*Data records:*

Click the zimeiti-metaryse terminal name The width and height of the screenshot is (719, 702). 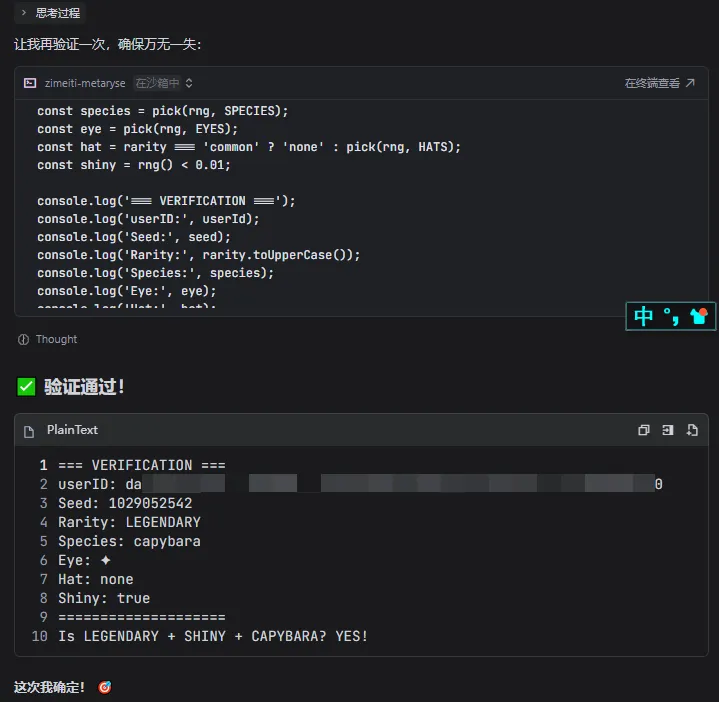pyautogui.click(x=85, y=83)
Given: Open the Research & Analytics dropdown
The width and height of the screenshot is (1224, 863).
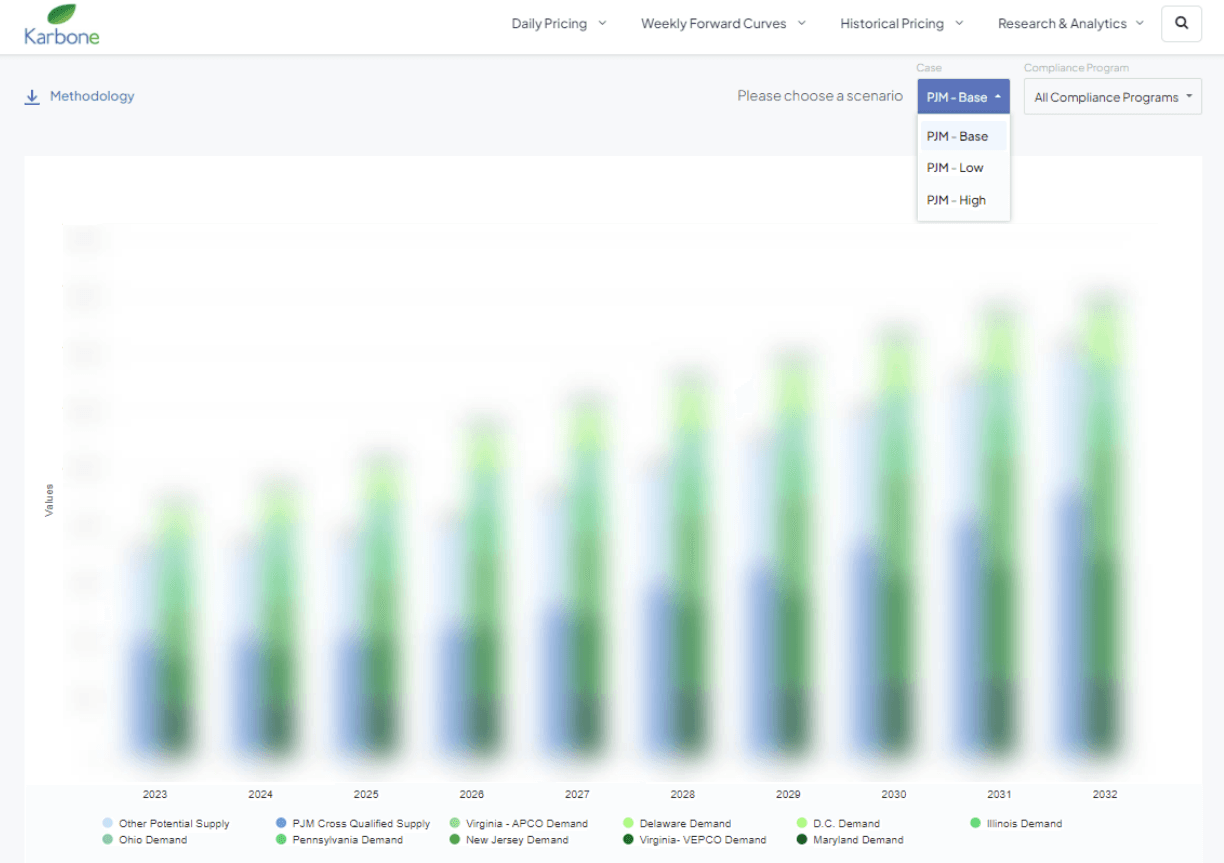Looking at the screenshot, I should [1070, 23].
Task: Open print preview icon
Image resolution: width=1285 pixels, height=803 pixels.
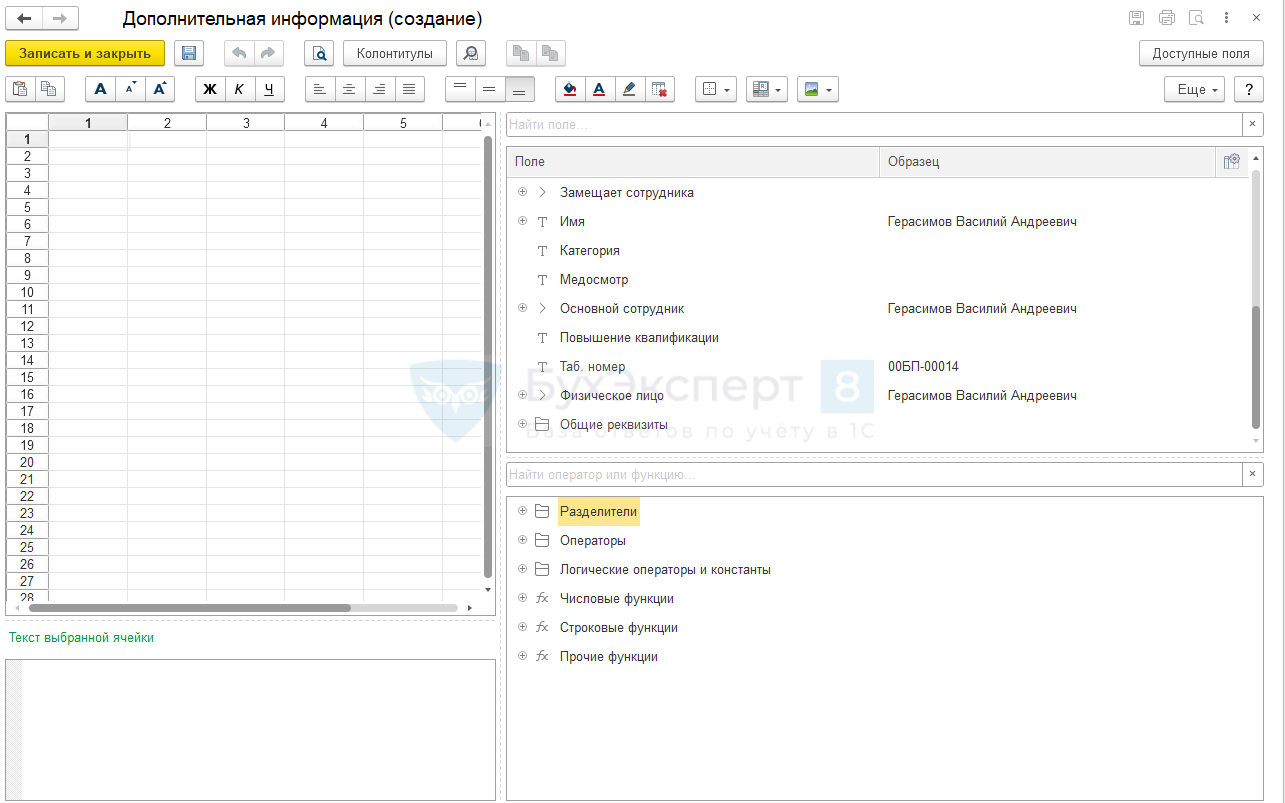Action: click(x=319, y=54)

*The problem:*
All that is wanted is the lines from the one holding "The width and height of the screenshot is (1224, 863)." through the end of the material, duplicated exactly, with no pictures.

*Solution to this task:*
The width and height of the screenshot is (1224, 863).
Looking at the screenshot, I should [1070, 23].
Task: Open print preview icon
Image resolution: width=1285 pixels, height=803 pixels.
Action: click(x=319, y=54)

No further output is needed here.